Baseball players are made great by what they do in the playoffs and World Series.  But if your a pitcher trying to achieve greatness, it can come with a price.  Trying to rare back and summon the heat in October after a long season filled with aches and pains can put the type of stress on a throwing arm that can shorten a player’s career.

Ask Rob Nen, who threw the final pitch of his big league career in Game 6 of the 2002 World Series for the Giants.  The flame throwing reliever had been fantastic up to that point in the Giants’ oh-so-close run to the 2002 title. Nen was on to protect the Giants 5-4 lead after starter Russ Ortiz and relievers Scott Eyre, Felix Rodridguez and Tim Worrell were unable to slow the momentum built by the Angels who trailed 5-0 after the top half of the seventh inning.  But three runs in the seventh, and another in the eighth had the Angels on the verge of miraculous comeback.
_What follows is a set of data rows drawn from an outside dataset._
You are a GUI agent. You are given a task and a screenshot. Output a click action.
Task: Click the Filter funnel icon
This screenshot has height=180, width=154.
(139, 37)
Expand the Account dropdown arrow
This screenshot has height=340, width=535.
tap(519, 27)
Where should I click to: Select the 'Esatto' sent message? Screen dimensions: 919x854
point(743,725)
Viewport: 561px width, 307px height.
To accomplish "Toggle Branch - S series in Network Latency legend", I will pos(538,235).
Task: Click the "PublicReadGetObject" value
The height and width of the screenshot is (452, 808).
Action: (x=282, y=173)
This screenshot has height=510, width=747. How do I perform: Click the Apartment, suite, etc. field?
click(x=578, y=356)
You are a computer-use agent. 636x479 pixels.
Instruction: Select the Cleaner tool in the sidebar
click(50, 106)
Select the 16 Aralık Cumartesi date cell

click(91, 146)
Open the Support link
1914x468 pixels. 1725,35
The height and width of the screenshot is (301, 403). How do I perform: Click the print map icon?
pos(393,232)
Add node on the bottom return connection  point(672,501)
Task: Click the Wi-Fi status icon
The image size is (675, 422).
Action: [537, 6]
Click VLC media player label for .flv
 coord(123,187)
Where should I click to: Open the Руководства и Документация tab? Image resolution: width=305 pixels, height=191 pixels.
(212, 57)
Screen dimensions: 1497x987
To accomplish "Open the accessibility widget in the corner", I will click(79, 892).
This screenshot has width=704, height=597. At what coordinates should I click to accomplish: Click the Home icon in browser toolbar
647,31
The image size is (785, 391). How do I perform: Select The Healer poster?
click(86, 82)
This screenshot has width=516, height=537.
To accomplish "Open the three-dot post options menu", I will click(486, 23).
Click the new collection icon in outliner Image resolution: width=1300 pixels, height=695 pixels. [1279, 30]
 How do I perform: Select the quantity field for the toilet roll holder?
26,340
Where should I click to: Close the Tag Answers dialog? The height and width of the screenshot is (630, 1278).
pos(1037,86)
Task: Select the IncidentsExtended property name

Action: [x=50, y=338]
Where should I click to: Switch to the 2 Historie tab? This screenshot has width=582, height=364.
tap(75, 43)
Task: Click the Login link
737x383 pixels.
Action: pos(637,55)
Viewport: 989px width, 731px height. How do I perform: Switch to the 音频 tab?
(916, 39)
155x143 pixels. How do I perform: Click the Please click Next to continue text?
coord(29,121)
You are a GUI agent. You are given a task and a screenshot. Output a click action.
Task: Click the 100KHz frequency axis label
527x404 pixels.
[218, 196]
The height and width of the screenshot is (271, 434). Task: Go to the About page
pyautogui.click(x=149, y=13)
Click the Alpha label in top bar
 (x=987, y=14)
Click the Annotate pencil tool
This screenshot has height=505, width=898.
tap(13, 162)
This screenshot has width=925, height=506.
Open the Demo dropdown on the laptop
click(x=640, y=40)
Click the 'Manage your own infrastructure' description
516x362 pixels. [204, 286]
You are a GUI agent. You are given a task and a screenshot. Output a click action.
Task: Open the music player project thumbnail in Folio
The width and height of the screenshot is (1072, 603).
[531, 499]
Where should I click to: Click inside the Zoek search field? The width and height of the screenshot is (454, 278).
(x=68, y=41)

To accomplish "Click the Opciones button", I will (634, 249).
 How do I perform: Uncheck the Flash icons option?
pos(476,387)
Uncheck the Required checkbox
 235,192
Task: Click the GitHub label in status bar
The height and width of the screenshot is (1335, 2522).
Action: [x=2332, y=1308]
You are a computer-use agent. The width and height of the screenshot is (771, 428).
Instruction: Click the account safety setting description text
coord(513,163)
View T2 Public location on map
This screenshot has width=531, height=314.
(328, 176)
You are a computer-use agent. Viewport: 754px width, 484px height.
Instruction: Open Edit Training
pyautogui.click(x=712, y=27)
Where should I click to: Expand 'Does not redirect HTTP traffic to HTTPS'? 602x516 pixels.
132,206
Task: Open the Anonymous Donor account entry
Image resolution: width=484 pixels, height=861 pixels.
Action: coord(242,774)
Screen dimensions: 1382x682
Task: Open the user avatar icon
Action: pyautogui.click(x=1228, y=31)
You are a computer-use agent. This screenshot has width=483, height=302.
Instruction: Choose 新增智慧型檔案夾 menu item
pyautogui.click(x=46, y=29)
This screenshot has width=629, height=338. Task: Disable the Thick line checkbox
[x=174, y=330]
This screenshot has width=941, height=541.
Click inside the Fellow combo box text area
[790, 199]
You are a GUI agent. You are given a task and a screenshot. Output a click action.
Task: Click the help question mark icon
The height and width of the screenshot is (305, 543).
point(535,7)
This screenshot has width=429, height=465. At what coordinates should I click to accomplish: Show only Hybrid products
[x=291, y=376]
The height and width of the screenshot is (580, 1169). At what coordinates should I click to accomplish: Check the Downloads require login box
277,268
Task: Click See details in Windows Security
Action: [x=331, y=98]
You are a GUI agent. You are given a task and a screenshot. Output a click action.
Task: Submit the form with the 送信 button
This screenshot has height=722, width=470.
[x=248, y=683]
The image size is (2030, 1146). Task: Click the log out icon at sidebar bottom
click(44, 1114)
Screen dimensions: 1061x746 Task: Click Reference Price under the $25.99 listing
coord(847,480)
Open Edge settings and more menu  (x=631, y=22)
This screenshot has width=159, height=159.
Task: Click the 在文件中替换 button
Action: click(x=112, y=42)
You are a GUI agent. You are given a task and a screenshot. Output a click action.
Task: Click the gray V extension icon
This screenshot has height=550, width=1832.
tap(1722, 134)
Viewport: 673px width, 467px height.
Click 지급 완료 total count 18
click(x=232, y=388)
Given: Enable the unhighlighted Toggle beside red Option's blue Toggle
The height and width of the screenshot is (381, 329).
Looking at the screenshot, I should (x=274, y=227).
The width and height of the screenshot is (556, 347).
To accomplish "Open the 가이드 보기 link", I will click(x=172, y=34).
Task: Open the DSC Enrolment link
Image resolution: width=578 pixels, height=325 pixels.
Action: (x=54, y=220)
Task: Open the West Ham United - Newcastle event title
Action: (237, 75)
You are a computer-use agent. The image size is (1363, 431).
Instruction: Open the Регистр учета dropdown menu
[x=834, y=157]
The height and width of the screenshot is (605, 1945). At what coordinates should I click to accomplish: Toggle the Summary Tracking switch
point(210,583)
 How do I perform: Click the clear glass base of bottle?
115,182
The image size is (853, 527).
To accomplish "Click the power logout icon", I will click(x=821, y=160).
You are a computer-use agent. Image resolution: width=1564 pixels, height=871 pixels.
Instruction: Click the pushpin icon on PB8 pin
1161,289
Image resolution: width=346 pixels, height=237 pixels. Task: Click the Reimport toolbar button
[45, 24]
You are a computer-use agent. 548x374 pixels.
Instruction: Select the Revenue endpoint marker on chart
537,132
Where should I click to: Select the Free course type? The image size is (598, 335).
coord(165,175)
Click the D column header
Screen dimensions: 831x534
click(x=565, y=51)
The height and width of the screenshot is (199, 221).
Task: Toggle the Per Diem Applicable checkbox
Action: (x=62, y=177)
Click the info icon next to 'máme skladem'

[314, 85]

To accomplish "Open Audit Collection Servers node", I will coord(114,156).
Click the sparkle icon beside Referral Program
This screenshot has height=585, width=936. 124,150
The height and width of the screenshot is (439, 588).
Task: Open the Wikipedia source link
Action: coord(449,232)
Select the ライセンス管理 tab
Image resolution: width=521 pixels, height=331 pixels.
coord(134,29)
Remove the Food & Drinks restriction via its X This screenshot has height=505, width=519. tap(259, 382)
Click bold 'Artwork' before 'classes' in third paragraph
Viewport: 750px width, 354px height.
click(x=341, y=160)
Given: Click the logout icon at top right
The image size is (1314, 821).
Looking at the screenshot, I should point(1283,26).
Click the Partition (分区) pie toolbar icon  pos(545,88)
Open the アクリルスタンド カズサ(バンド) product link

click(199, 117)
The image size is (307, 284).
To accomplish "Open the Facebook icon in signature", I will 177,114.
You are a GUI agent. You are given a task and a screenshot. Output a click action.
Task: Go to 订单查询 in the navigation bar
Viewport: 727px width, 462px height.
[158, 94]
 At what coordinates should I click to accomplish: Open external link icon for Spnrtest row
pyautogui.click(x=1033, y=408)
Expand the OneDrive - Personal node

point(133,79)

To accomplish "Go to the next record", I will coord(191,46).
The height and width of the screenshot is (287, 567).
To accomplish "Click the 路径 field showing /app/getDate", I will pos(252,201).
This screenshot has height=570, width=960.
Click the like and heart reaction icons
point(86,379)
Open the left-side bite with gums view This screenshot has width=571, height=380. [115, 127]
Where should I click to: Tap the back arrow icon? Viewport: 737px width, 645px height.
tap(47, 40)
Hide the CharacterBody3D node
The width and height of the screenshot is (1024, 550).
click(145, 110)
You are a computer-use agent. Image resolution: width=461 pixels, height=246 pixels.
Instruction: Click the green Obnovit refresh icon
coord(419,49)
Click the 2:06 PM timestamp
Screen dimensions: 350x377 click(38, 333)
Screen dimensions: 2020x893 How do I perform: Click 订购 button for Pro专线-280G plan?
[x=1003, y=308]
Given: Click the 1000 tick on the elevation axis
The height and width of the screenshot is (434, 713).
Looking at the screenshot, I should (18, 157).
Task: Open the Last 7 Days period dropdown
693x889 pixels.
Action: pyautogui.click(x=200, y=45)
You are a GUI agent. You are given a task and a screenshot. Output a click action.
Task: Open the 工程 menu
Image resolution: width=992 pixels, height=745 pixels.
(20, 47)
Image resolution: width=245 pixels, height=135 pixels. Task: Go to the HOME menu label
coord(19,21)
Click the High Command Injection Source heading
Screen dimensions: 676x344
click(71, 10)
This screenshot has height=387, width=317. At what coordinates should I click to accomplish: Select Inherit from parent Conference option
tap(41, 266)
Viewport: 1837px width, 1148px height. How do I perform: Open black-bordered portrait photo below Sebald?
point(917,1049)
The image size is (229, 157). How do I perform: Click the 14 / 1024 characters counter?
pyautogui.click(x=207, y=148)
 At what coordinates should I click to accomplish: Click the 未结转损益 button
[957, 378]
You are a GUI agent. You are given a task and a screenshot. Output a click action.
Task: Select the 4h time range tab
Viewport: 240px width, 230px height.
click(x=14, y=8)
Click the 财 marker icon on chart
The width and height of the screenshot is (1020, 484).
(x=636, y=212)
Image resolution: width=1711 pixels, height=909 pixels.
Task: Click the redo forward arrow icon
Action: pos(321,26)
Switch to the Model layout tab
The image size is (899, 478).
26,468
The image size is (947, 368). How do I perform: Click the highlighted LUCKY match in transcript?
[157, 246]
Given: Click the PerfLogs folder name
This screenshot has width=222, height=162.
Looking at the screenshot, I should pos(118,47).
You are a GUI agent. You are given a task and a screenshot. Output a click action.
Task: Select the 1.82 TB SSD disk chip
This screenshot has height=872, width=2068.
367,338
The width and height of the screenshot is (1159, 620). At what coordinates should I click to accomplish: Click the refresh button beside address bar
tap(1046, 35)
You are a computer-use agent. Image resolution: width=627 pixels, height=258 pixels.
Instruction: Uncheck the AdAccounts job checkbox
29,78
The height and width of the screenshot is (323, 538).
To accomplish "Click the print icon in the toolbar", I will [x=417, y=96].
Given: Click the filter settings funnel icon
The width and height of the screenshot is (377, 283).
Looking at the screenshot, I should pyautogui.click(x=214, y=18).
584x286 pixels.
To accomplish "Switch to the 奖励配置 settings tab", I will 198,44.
Nen entered the game that night having already converted all seven of his save opportunities, including two earlier in the World Series, in the 2002 post-season.  The eighth save opportunity for Nen set a major league-record, his seven saves tied a record he now shares with four other relievers, most recently accomplished by Boston’s Koji Uehara in 2013.

But Nen wasn’t healthy that night.  His shoulder soreness would have shelved him had it been a regular season game.  But with the world title on the line, Dusty Baker tabbed his closer to protect a one-run lead.  But Nen was perfect, he allowed a two-run double to Troy Glaus that gave the Angels the lead.  They would go on to win Game 6 and then win again in Game 7 to snatch the title from the Giants.

For Nen, the Game 6 loss began a series of three surgeries needed to repair his torn rotator cuff with a tear in his shoulder that was quite significant.  Over the next two seasons, and while Nen was fulfilling the final two years on a $32.5 million contract signed with the Giants, the reliever rehabbed without ever gaining his full health.  When the 2004 season ended, the Giants and other clubs decided not to take a chance on Nen, effectively ending his big-league career.

Others have been dealt post-season related arm issues that curtailed or ended their big-league careers.  Mark Mulder made three post-season starts in 2005 amid rumors that he was hurt.  Then after an injury-shortened 2006, Mulder was never the same.  He attempted to resuscitate his career in 2007 and 2008 without success.

St. Louis ace Chris Carpenter made six October starts in 2011 while receiving treatment on his elbow.  Carpenter went 4-0 that post-season and the Cardinals raced to the World Series title over Texas.  But Carpenter never was the same, pitching just 17 regular-season innings in 2012, which was his last as a big-leaguer.

Closer Brian Wilson for the Giants was integral piece in the Giants’ run to the 2010 title.  But he was relegated to a cheerleader role in the 2012 run, and he didn’t resume his career until midway through the 2013 season when the Dodgers took a chance on him.

Now, with Adam Wainwright announced as the Cardinals starter in Game 1 of the NLCS on Saturday in St. Louis, the questions again persist.  Wainwright’s right elbow has been giving him issues, and it appeared to be a factor in his start last week against the Dodgers  The big right hander allowed 11 hits to the Dodgers, but survived when the Cardinals were able to touch Dodgers’ ace Clayton Kershaw for eight runs in a 9-8 win.  Wainwright insisted that despite the elbow issues and his poor outing that he would have been ready for a potential Game 5 against Los Angeles.

Now after two days of speculation, Cardinals’ manager Mike Matheny has confirmed that Wainwright’s his guy for Game 1.  Matheny said that Wainwright’s leash will be short if he struggles like he did against the Dodgers.  But the manager maintained that his guy is healthy and ready to go.

“Waino was struggling to find a good feel in that Game 1 (against the Dodgers),” Matheny said.  “That’s why it looked very atypical of Adam Wainwright, but that’s happened at different times throughout the season.  He’s been able to figure it out and make it work–not just make it work but be an elite pitcher.  He’s fine.  We’ll just watch him close.”

Madison Bumgarner of the Giants will oppose Wainwright in Saturday’s contest which begins at 5:07pm PST.